We need the courage to start over or try again.
Perhaps it is helpful to know that the book of Ezra spans almost a century, and two big gaps form in the story. In chapter 4 false accusations against the Jews ended construction of the temple for 20 years, and 50 years lay between the events of chapter 6 and Ezra’s return in chapter 7. That is a long time to finish a project. Will your patience last decades? Perhaps you quit too soon—quit serving, quite sharing the Gospel, or quit attending church altogether. Reading Ezra will give you patience to start over or try again.
We need atonement for our sins.
When the people returned to Jerusalem, they immediately built an altar in the seventh month and began establishing the temple in the second year. The people praised God at the temple’s foundation singing, “For he is good, for his steadfast love endures forever toward Israel” (Ezra 3:11). But why build the temple before a wall as Nehemiah constructed? Why not roads, houses, and infrastructure first? Why set the altar before the temple’s foundation?

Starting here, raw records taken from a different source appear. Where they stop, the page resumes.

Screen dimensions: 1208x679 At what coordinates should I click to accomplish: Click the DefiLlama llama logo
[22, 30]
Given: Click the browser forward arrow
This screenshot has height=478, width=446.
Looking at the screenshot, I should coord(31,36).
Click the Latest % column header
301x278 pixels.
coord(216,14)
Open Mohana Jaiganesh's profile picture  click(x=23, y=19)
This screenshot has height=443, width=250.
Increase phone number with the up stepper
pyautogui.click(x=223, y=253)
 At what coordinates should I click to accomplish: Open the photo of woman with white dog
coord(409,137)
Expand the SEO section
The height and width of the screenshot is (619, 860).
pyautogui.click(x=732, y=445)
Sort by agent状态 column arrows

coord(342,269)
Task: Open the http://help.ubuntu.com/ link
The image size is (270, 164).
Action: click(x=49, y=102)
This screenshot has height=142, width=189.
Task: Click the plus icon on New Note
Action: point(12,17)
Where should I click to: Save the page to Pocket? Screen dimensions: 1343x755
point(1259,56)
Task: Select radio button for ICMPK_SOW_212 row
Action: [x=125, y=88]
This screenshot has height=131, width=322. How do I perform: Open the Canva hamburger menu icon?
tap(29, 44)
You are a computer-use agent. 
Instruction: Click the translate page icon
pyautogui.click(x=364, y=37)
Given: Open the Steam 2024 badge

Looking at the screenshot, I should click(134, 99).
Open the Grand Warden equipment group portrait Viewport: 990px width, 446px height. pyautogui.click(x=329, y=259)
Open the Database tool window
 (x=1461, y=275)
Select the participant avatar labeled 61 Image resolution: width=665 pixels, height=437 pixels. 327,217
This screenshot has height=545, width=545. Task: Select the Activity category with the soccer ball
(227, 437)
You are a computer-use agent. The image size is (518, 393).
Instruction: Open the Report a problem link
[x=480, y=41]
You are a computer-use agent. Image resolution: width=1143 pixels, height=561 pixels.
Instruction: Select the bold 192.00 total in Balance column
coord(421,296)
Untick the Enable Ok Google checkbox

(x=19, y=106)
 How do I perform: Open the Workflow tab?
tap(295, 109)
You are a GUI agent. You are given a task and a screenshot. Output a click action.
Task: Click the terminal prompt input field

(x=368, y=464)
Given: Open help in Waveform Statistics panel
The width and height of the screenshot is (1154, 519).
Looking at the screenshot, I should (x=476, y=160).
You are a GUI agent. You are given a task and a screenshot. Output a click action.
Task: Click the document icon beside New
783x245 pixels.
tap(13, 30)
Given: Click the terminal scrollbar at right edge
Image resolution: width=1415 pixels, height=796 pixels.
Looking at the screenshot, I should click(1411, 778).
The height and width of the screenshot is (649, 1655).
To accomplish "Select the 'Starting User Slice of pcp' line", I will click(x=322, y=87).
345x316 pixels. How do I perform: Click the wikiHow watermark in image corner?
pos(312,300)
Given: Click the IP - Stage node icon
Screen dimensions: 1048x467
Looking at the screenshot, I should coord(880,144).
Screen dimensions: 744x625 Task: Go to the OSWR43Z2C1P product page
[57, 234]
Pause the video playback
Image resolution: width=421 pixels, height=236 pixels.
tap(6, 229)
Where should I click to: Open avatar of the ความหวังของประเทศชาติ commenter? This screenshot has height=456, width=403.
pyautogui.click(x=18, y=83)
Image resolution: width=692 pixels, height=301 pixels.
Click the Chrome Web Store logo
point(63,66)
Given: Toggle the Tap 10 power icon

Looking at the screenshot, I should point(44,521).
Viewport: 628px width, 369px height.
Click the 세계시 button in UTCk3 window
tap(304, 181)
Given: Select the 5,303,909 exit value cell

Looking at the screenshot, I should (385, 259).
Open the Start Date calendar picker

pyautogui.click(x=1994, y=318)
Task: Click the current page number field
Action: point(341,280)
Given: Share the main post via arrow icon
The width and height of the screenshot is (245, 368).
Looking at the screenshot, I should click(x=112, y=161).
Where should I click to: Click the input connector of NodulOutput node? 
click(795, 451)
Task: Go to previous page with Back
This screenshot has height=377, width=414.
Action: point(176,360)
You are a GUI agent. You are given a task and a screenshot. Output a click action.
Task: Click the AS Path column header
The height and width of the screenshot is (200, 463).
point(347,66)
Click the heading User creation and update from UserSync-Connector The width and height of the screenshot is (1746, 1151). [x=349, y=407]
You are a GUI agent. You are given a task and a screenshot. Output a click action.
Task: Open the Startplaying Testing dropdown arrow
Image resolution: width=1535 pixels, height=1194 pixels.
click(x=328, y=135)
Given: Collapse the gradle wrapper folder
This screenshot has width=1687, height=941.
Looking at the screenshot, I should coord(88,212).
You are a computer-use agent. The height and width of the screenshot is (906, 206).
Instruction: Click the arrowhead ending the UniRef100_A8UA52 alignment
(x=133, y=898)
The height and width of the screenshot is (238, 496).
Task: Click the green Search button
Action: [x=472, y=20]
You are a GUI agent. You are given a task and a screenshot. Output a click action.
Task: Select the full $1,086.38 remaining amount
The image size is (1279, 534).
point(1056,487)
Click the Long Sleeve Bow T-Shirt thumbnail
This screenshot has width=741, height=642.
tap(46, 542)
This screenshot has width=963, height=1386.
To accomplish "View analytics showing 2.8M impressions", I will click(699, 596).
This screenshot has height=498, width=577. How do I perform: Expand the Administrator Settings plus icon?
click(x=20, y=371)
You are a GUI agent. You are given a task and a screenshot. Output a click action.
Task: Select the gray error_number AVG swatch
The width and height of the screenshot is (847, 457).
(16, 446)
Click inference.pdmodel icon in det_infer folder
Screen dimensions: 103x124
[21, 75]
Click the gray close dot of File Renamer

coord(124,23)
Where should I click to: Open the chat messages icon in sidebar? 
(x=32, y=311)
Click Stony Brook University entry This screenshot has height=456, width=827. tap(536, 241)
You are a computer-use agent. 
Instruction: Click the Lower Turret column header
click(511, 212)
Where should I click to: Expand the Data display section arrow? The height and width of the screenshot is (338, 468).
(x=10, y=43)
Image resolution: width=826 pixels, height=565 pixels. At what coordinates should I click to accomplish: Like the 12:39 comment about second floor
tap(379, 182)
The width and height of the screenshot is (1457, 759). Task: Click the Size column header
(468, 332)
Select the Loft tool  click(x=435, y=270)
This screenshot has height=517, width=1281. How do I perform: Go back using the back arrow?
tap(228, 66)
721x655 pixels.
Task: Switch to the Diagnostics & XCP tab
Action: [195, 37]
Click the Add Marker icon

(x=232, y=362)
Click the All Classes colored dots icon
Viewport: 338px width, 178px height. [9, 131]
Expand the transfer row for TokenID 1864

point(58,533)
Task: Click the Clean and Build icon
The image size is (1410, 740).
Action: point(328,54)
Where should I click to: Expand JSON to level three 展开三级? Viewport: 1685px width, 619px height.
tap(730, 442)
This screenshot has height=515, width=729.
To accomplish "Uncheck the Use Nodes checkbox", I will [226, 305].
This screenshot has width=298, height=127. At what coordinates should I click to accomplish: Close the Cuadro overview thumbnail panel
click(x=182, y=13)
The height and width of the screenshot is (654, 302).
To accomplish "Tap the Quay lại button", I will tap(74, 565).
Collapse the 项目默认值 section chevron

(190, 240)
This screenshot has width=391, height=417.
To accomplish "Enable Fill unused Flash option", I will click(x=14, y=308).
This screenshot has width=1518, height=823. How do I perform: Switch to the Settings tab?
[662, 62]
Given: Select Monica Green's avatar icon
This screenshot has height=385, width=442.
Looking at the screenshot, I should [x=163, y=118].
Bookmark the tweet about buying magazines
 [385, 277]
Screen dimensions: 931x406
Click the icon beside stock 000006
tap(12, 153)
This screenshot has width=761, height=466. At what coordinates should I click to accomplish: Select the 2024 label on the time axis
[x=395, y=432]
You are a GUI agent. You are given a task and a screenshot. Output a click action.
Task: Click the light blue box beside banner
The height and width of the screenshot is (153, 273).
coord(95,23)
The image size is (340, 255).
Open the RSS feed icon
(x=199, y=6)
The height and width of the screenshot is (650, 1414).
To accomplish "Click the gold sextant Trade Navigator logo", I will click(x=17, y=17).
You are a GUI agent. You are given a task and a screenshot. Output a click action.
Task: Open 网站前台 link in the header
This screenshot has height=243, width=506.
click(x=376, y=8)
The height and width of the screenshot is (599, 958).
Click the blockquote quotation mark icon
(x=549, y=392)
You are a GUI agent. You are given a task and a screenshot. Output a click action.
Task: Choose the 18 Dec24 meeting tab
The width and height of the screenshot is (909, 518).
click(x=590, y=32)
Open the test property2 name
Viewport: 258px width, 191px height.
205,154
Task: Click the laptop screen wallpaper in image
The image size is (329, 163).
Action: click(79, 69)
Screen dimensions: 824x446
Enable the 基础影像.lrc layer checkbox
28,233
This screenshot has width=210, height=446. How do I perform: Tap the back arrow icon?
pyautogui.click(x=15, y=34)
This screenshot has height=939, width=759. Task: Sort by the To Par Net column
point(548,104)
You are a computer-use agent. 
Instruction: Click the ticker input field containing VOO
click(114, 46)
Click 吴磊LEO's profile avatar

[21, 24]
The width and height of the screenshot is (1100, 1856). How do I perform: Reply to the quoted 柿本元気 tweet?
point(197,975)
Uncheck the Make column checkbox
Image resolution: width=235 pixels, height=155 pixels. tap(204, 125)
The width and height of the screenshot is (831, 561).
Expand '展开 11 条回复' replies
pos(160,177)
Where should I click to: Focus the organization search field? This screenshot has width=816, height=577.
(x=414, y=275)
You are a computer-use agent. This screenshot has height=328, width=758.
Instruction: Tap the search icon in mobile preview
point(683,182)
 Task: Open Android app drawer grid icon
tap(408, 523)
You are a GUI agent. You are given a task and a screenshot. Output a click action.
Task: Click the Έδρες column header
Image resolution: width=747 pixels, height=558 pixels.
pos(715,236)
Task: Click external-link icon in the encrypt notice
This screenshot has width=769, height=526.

The answer: sins were atoned on that altar. For 50 years the sin of Israel’s rebellion laid exposed. The altar was the place of forgiveness, and God’s people wanted to be clean before God. We must hold the Gospel of Jesus Christ as our priority in the church for the same reason. Before good works and worthwhile projects, we must hold to Christ’s sacrifice for sin.
We need purity as God’s people.
The book of Ezra ends with a public confession of the people’s sin of intermarriage. To be clear, Ezra was not condemning interracial marriage. The Law made provision for non-ethnic Jews to join the nation, and Ruth, as an example, was a Moabite who joined Israel through marriage after accepting the God of Israel. The impure marriages were dissolved because the people had “broken faith and married foreign women” (Ezra 10:10). A holy God is equally concerned with the purity of your marriage, money, education, and career.
We need the Bible to restore the church.
God’s Word (the Bible) restores God’s people. That is the book’s unifying theme. Ezra 7:10 says, “For Ezra had set his heart to study the Law of the Lord, and to do it and to teach his statutes and rules in Israel.” Knowing Scripture, obeying Scripture, and teaching Scripture will revitalize the church just as it restored Israel after the exile. No fancy mission statement or program launch necessary. Just Christians who carry their Bible to church. We need to be Ezra-like in our hunger for God’s Word.